■ **TEXT SEGMENT**:
···

Thursday, December 24, 2020

Comfort


 Christmas Eve 2020, my first one without Rick.   My friends in the widow's club warned me about the holidays.  My initial thoughts, how bad can they be?  The weeks after his death had been indescribable .

But Thanksgiving came, alone on the farm and the realization of what my friends warned me about hit.  Those first few weeks, and the first 2 or 3 months , I was in shock and then the fog rolled in.  ( see previous post about fog)  I'm still walking through the fog, but the holidays brought a new piece to the puzzle.  Even with Covid raging, the holidays brought something I did not expect, the shroud of grief I wear, does not protect me from others' joy and gaiety.  All the Christmas movies that end with happy and joy, the smiling Santas and snowmen on cards, the upbeat Christmas carols. the bright colors, the well wishes of Merry, and Happy.  I see it all and wait for the osmosis of all this to somehow permeate my being.  I realized this is not my holiday season to experience the gaiety and joy.

So what am I doing this first holiday season alone?  Thanksgiving brought calls from friends who had walked through the shadows, they were my lifeline.  Those same friends are throwing the life preservers to me this week.  Calls,  my first ever bouquet of roses, letters, food,  thoughtful gifts have brought comfort and that is when I realized this holiday for me is about comfort.  Comfort is what my spirit had craved, comfort is what my body needed, love has been the balm, the glue if you will of what has held my broken pieces together.

A friend called and the first question I was asked, "how's your heart?"  I admit I was taken aback, I admit I lied and said it was fine.   But after the call, I sent my friend a note and apologized about the lie.  He laughed and said he knew I was lying.  That question led me that day into serious introspective, moving deep and looking at my heart and realizing five months of grief were just a drop in the bucket.  I have a long way to go and much grief to muddle through.

Besides missing Rick and our traditions, I miss the big family gatherings.  I won't be going to my sister's house or his sister's house, though they are still continuing with their gatherings.  Covid concerns have kept me at a distance.  I don't want to be sick, alone on this farm.  Also the gaiety and joy of others, the sound of all that laughter and cheer, it's just too much to bear.

···

Saved entries:
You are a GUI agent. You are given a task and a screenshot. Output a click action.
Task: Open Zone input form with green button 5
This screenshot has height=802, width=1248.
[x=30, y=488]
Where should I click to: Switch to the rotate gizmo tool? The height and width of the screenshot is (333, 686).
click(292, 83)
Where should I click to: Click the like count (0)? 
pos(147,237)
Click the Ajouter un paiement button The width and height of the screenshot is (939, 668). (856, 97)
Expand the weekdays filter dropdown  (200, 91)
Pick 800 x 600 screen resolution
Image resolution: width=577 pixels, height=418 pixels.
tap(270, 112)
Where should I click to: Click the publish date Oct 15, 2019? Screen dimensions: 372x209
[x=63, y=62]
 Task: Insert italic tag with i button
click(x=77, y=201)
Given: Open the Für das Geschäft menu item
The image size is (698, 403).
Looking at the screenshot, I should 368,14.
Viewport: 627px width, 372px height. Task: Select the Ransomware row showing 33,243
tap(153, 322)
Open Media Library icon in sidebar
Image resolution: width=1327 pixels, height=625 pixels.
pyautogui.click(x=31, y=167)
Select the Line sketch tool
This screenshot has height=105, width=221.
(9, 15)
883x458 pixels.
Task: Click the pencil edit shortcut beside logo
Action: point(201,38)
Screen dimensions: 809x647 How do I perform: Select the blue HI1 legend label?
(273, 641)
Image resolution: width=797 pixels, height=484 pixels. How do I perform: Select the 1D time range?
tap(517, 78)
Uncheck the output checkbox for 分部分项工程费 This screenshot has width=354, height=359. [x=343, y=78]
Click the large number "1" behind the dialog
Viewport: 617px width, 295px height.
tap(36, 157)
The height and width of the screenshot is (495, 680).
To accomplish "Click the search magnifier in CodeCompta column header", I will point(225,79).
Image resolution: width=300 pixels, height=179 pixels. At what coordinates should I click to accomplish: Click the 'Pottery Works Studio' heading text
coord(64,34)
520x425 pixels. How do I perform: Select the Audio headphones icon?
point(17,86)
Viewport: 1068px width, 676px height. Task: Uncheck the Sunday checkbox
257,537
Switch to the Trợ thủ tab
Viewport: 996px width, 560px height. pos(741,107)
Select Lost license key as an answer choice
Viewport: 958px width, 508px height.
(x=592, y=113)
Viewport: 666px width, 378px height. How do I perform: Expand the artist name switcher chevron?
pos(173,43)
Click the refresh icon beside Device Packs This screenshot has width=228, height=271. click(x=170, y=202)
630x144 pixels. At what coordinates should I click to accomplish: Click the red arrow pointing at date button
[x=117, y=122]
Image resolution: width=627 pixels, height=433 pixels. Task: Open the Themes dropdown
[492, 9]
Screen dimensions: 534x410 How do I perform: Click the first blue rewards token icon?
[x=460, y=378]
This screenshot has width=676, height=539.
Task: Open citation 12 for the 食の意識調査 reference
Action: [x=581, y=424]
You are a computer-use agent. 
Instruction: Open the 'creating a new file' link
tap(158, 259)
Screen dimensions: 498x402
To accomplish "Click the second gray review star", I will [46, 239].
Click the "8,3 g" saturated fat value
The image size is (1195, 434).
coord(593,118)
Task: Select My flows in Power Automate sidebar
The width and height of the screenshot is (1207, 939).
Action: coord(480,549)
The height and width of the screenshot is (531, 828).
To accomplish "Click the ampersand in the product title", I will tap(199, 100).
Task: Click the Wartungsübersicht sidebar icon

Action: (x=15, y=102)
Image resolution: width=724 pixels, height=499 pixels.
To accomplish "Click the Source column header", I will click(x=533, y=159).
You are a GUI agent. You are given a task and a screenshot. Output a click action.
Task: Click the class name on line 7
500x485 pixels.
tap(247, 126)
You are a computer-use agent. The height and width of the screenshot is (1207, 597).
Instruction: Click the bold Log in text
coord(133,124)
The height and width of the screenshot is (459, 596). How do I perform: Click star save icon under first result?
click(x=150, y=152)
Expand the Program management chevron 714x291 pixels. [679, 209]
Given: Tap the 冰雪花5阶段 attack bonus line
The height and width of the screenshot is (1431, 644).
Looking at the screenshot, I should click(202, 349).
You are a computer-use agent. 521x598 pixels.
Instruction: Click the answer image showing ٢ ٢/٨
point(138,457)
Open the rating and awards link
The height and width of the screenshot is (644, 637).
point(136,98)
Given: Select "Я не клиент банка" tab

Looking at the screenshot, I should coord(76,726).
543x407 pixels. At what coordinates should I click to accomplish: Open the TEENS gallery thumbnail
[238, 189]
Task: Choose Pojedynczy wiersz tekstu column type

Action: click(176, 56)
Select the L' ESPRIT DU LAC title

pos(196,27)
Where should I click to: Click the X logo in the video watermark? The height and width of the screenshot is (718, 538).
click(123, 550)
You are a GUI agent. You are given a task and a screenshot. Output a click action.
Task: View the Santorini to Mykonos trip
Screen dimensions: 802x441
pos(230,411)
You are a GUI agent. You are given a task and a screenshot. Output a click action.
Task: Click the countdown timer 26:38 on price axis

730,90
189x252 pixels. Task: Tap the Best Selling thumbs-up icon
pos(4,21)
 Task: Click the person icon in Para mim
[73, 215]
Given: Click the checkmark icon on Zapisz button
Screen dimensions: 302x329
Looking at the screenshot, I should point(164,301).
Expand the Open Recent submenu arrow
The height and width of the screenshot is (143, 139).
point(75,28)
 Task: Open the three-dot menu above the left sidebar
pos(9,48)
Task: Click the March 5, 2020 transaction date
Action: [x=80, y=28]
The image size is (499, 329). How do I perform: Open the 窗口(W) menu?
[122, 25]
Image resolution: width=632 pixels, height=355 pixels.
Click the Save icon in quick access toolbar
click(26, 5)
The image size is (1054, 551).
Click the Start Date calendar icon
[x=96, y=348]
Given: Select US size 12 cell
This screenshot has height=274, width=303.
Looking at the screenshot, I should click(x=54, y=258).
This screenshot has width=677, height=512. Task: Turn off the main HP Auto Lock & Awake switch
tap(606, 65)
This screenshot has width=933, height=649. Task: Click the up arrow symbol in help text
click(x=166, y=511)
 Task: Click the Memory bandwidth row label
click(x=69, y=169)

···

■ **TASKS TO PERFORM**:
1. In the blog post, what was the first question the friend who called asked?
2. Quote the blog post from "So what am I" up to and including "broken pieces together.".
Use nothing but the blog post to complete each task.

■ **RESULTS FOR EACH TASK**:
1. The friend asked, "how's your heart?"

2.
So what am I doing this first holiday season alone?  Thanksgiving brought calls from friends who had walked through the shadows, they were my lifeline.  Those same friends are throwing the life preservers to me this week.  Calls,  my first ever bouquet of roses, letters, food,  thoughtful gifts have brought comfort and that is when I realized this holiday for me is about comfort.  Comfort is what my spirit had craved, comfort is what my body needed, love has been the balm, the glue if you will of what has held my broken pieces together.